What you are asked to do:
Look through the entries for the line containing "Click the C/T label in patient row". Then output that line and every line after it, exactly, to the end.

** Exercise data follows **

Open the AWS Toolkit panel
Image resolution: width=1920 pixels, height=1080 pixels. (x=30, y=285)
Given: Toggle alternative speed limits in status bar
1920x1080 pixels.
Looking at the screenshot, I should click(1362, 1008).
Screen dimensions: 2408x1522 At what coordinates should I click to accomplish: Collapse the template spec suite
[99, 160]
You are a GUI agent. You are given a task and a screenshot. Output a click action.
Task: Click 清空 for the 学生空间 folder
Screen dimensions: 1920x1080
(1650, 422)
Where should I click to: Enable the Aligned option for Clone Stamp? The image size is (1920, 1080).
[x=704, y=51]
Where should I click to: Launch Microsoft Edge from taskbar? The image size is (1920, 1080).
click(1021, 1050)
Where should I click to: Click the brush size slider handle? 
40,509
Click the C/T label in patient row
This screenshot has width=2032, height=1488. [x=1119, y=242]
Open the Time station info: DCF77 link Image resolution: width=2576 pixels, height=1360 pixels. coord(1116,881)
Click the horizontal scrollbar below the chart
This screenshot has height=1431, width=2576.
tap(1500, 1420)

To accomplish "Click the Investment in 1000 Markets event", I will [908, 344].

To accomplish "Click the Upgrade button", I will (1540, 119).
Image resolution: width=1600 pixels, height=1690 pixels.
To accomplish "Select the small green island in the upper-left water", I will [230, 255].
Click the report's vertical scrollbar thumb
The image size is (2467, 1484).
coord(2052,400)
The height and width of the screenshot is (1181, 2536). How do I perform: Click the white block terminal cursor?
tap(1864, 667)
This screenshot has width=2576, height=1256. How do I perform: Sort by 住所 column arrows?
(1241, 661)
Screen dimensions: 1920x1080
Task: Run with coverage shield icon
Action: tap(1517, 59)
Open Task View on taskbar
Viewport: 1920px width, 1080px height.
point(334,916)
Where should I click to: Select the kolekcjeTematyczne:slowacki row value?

** End of Exercise data **

Reply:
Click the C/T label in patient row
This screenshot has width=2032, height=1488. [x=1119, y=242]
Open the Time station info: DCF77 link Image resolution: width=2576 pixels, height=1360 pixels. coord(1116,881)
Click the horizontal scrollbar below the chart
This screenshot has height=1431, width=2576.
tap(1500, 1420)

To accomplish "Click the Investment in 1000 Markets event", I will [908, 344].

To accomplish "Click the Upgrade button", I will (1540, 119).
Image resolution: width=1600 pixels, height=1690 pixels.
To accomplish "Select the small green island in the upper-left water", I will [230, 255].
Click the report's vertical scrollbar thumb
The image size is (2467, 1484).
coord(2052,400)
The height and width of the screenshot is (1181, 2536). How do I perform: Click the white block terminal cursor?
tap(1864, 667)
This screenshot has width=2576, height=1256. How do I perform: Sort by 住所 column arrows?
(1241, 661)
Screen dimensions: 1920x1080
Task: Run with coverage shield icon
Action: tap(1517, 59)
Open Task View on taskbar
Viewport: 1920px width, 1080px height.
point(334,916)
Where should I click to: Select the kolekcjeTematyczne:slowacki row value?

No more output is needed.